Dünya çapında 70’lerden bu yana uygulanan özelleştirme politikalarının geliştirildiği Chicago Okulu’nun akıl hocası Milton Friedman’ın ‘Kapitalizm ve Özgürlük’ kitabı 2008’de Plato Film Yayınları tarafından Türkçede yayımlandı. Kitabın arka kapağında Sinan Çetin’in şu sözleri yer alıyor: “Kapitalizm, insan haklarının korunduğu tek sistemdir... Şöyle düşünün, bir zamanlar kolektivizmin kalesi olan Sovyetler Birliği’nde kapitalist olmanız mümkün değildi; ama Amerika’da komünist olabilirdiniz... Mesele insan haklarının ekonomik haklardan ayrılmaz oluşudur. Bir ülkede para serbestçe dolaşmıyorsa, hiçbir fikir serbestçe dolaşamaz.”


Bratislava’daki deneyimimi düşünüyorum. Evet, fikirler gerçekten de serbestçe dolaşıp duruyorlar! Paranın biriktiği yerleri takip ediyor, sermayenin inşa ettiği binaların, alışveriş merkezlerinin içine giriyorlar, perdeye bakan birilerine bir şeyler anlatıyorlar... Ama neoliberal dünyada sadece ve sadece fikirler serbestçe dolaşıyor. Sermaye sahipleri, insanların özgürce yaşama hakkını, kültürünü, tarihini, geçim kaynaklarını, her şeyi hiçe sayarak etrafı yıkıp geçerken, birileri tüm bunların filmini yapıyor ve biz de izliyoruz. Yok edilen yaşam alanlarının üstüne dikilen binaların içinde insan haklarıyla ilgili filmler seyrediyoruz. İmgeler, fikirler, filmler, fonlar, projeler serbestçe dolaşırken, bir yandan da tüm bunların hammaddesi olan yıkımlar gerçekleştiriliyor. Neoliberal düzen, her şeyin seyirlik hale getirilmesini, sızlayan vicdanlara şifa olacak filmlere dönüştürülmesini teşvik ederken, bir yandan da eli kameralılara malzeme sunuyor; söz konusu filmlere konu olan zulüm ve haksızlıkların altına imzasını atıyor. Bu filmlerin sponsorluğunu yapmakla kalmıyor, konusunu da imal ediyor. Tüm bu zulümlerin filmlerini çekebilirsiniz, üzerine konuşabilirsiniz, komünist olabilirsiniz, herhangi bir kimliği üzerinize geçirebilir, “fikir sahibi” olabilirsiniz ama “hak sahibi” olamazsınız. Hakkınızı aradığınızda, örneğin kamuya ait bir alanın/binanın kamu yararına kullanılması gerektiğini, ranta alet edilmemesi gerektiğini savunduğunuzda karşınıza bin türlü engel çıkar, sermaye bir şekilde yolunu bulur, yıkar geçer. Sizin sadece, bu yıkımın filmini çekme ve o filmi yorumlama özgürlüğünüz vardır. İşte serbest fikir dolaşımı budur!

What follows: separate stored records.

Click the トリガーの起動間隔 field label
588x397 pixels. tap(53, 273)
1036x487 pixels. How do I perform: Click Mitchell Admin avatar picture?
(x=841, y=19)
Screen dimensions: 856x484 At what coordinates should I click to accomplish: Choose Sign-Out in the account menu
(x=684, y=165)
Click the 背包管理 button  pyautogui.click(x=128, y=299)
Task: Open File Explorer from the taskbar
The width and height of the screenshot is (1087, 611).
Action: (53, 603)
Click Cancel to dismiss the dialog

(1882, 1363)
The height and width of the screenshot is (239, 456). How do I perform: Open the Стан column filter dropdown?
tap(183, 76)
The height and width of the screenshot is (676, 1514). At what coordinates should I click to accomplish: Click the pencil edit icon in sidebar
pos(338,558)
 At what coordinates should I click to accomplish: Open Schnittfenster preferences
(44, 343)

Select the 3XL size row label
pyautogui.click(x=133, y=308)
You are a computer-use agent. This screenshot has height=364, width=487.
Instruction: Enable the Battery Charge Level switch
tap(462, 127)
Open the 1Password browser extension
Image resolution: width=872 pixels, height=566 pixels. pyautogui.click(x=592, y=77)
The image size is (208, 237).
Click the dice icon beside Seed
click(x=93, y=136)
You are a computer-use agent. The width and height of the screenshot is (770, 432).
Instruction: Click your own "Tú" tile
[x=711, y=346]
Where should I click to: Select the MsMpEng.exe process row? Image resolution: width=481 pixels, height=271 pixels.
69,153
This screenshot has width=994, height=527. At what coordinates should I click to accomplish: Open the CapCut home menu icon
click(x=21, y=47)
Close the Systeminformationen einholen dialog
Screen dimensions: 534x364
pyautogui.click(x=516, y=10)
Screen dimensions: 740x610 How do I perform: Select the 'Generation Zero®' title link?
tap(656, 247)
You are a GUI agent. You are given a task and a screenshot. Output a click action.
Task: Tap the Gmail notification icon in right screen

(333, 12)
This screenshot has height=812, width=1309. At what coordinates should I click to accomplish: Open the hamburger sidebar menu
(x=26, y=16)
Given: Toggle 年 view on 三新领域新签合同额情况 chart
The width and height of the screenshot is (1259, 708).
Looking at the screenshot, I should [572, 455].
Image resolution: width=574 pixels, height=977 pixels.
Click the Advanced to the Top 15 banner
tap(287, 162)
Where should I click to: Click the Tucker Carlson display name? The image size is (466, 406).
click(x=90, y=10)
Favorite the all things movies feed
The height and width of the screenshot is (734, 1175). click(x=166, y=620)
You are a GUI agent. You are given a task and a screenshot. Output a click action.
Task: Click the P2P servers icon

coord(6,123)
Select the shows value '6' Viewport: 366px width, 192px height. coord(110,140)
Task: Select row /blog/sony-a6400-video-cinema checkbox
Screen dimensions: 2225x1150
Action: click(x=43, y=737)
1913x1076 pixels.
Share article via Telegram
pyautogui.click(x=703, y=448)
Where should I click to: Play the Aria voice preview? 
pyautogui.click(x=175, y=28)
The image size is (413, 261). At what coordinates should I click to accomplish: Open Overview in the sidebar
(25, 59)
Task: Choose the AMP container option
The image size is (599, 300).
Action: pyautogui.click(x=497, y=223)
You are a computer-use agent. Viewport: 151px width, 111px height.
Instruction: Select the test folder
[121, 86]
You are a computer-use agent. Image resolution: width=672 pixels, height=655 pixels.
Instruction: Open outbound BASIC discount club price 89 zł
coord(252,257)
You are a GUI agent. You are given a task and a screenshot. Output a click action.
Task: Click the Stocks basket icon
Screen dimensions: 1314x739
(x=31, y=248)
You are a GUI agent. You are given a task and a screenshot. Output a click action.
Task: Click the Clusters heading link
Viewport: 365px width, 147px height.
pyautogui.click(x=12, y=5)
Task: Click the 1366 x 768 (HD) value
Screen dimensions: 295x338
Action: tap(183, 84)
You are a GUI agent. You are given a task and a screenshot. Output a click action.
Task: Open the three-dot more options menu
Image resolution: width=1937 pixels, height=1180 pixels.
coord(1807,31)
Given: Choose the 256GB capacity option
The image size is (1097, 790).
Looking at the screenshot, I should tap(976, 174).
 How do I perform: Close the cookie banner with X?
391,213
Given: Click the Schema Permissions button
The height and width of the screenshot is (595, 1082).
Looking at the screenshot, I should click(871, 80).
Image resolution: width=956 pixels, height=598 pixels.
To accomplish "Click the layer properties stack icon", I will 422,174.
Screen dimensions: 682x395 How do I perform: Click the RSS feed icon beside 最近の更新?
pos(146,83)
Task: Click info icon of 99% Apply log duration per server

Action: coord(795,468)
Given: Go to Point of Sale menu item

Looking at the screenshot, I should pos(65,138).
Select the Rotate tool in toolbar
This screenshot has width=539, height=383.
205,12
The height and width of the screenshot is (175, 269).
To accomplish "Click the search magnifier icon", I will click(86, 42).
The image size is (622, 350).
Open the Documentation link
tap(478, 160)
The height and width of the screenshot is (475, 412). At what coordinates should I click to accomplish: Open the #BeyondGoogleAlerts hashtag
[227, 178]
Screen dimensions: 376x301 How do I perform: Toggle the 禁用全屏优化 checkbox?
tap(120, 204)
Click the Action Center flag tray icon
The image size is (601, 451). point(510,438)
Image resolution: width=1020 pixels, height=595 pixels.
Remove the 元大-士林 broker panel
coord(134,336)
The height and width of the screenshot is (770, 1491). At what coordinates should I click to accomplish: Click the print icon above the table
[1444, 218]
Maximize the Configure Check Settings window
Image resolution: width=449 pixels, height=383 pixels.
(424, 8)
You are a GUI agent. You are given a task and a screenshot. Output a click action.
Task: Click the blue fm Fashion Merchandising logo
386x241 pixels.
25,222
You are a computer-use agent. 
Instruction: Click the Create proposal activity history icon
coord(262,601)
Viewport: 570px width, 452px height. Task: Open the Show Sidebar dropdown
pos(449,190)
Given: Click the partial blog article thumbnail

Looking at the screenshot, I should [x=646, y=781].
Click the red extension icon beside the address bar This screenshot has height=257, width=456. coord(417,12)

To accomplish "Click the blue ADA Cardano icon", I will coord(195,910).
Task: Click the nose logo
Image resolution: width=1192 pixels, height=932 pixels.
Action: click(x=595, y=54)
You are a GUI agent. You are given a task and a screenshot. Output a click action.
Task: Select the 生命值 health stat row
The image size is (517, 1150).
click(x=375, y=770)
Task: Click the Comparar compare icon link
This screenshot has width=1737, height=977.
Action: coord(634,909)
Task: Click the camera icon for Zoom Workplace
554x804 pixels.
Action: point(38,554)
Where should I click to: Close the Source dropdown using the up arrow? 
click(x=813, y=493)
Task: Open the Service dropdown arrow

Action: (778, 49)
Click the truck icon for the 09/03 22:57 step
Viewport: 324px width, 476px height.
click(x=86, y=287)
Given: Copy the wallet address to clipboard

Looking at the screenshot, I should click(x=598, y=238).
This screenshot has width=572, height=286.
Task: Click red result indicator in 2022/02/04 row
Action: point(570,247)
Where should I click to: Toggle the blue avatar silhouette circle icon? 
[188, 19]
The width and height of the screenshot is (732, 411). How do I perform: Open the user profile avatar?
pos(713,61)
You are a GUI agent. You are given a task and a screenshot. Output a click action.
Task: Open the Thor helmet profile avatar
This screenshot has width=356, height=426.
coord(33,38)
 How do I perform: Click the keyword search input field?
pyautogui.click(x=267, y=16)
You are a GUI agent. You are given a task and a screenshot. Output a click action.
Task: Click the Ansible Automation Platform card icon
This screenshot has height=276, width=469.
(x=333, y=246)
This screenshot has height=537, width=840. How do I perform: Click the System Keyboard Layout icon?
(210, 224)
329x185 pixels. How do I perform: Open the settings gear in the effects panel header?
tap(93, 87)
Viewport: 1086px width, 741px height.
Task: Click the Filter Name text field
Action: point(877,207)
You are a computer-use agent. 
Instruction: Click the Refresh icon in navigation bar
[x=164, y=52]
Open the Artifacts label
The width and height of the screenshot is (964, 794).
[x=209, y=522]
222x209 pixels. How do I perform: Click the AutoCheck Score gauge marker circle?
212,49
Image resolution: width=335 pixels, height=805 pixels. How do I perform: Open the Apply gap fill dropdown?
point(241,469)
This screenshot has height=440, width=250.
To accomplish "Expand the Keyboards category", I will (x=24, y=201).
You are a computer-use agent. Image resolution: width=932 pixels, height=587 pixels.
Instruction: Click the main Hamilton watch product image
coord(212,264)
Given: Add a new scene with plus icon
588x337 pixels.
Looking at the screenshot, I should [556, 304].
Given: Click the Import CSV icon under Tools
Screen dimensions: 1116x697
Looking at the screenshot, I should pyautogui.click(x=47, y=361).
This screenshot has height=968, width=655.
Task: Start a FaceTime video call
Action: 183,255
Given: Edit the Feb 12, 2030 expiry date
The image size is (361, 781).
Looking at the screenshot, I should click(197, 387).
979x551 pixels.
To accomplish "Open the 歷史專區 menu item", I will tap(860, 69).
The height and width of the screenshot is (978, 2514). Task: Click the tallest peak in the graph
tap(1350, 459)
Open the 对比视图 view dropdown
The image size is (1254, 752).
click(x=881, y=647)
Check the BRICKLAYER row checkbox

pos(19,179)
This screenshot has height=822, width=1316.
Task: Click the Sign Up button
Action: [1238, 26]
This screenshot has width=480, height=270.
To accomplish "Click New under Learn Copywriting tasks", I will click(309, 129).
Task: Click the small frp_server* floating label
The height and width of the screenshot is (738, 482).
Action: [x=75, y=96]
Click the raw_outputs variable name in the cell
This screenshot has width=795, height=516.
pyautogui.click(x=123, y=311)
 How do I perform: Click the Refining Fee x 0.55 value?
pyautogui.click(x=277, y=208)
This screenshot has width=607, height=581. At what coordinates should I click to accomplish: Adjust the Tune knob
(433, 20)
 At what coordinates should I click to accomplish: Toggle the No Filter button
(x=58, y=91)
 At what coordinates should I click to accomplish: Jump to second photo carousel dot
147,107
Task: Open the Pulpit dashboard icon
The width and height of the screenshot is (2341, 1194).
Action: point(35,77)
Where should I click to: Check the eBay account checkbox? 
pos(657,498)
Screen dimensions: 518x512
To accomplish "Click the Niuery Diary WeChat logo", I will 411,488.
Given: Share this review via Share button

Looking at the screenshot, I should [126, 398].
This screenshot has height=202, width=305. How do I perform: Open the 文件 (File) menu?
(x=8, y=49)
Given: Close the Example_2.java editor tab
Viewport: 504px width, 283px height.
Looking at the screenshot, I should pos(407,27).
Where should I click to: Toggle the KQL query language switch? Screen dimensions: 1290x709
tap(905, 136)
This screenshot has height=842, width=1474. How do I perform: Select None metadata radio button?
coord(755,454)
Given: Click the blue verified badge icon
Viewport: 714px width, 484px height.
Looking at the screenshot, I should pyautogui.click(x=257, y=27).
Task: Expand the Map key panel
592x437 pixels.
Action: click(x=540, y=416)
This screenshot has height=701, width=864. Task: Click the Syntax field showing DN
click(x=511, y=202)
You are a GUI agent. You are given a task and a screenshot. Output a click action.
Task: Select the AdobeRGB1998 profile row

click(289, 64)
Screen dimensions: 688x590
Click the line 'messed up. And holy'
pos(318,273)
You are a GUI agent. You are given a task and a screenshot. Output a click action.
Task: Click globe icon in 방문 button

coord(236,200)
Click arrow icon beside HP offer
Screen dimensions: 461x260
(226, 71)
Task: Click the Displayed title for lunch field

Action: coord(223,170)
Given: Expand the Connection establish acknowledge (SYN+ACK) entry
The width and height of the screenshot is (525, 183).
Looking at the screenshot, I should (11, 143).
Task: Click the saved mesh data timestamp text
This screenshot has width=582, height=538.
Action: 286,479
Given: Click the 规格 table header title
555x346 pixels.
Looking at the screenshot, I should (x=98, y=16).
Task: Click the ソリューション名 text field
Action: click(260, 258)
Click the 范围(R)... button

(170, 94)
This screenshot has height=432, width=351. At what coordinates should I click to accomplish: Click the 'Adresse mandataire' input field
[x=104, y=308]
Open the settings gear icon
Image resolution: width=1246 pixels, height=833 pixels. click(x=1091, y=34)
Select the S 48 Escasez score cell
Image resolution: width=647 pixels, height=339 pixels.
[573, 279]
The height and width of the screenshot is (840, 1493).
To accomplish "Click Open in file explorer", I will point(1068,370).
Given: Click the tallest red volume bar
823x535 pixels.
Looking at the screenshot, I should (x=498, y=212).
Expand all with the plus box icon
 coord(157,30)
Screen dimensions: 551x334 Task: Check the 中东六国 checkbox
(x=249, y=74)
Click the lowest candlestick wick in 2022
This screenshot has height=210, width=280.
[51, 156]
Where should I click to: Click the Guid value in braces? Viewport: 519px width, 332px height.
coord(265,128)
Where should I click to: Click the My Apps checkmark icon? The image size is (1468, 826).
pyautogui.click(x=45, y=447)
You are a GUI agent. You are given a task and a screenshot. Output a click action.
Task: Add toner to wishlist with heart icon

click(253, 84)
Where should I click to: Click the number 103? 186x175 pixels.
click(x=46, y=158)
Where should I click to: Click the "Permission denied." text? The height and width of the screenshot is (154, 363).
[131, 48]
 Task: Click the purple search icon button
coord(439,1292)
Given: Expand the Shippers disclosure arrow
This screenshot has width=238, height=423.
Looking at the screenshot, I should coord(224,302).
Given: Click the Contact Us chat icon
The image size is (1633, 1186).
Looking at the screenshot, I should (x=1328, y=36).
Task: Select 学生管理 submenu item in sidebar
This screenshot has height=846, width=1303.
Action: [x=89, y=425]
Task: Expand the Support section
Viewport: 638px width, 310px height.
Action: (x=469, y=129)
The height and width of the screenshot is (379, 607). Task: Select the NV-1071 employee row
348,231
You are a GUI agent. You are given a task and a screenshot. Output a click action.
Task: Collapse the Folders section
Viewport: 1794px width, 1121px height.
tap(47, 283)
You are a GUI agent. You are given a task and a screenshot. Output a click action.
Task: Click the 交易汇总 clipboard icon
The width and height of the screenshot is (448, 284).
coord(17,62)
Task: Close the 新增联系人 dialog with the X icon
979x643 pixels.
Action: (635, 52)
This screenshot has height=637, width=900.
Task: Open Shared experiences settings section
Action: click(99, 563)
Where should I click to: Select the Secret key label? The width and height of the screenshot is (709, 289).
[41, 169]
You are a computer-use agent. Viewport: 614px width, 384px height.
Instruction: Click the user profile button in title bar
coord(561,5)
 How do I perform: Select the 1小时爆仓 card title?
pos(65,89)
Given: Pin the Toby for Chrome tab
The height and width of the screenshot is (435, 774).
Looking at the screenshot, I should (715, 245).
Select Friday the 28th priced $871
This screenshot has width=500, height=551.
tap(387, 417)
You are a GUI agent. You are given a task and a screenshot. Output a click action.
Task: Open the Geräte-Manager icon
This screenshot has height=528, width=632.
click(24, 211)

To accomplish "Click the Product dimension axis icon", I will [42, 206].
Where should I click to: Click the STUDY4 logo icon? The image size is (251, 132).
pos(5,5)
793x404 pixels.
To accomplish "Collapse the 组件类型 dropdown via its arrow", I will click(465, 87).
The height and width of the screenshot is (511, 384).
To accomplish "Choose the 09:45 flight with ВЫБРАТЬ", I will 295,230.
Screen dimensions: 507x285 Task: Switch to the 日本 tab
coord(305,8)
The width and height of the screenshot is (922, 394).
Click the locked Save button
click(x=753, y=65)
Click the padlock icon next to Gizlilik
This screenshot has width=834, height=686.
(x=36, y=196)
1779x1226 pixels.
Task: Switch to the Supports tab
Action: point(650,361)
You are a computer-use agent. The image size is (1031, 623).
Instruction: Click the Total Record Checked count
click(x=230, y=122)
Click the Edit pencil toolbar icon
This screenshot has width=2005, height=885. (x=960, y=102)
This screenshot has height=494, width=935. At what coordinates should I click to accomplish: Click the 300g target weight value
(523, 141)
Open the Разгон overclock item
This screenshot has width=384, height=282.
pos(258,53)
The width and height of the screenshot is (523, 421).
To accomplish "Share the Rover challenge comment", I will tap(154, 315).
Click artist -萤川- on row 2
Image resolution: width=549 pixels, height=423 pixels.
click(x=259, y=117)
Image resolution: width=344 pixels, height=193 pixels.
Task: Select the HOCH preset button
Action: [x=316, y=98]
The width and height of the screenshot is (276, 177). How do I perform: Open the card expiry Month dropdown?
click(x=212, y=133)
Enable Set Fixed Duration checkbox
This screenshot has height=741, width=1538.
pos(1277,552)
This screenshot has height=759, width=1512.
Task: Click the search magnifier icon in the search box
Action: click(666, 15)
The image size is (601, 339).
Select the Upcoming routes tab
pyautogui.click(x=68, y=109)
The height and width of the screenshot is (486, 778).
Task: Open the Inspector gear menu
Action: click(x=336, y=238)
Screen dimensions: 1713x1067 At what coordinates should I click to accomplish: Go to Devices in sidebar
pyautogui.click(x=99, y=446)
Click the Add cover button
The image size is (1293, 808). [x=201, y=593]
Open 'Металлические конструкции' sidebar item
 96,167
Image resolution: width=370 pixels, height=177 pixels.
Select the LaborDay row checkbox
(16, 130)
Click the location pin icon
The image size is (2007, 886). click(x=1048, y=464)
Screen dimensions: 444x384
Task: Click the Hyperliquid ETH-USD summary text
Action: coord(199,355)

Bugün Emek Sineması’nın yıkımla yüz yüze gelmesi, çok daha geniş ölçekli bir problemin küçücük bir parçası. İktidarın kültür alanında izlediği politikayla, imar ve kent planlaması politikası birbirinden ayrılamaz. Bunlar aynı neoliberal yıkım politikasının birbirinden kuvvet alan unsurlarıdır. Kültür ve tabiat varlıklarını, ekolojiyi, insanların söz haklarını, yaşam biçimlerini, geleneklerini yok sayarak Sulukule’de, Tarlabaşı’nda, Fener-Balat-Ayvansaray’da rant odaklı kentsel dönüşüm projeleri yürütenlerin parasıyla, bundan üç beş yıl sonra bu semtlerin nostaljisinden, kültürel değerlerinden nemalanan filmler yapılacak. Alışveriş merkezlerine doluşan kitleler bu filmleri izleyip kaybettikleri geçmiş için hayıflanırken, o geçmişi yok edenler gişe hasılatıyla ceplerini dolduracak. Bu ülkenin insanlarından istenen, kendi yıkımlarını ‘seyretmeye’ alışmaları. Peki kentsel dönüşüm mağdurlarıyla ve onları mağdur eden ideolojiyle ilgili, nostaljiye sığınmayan, kâr odaklı olmayan filmler çekenler? İnsanları harekete geçmeye, hakkını aramaya çağıran sinemacılar? Onlar filmlerini gösterecek sinema salonu bile bulamayacak!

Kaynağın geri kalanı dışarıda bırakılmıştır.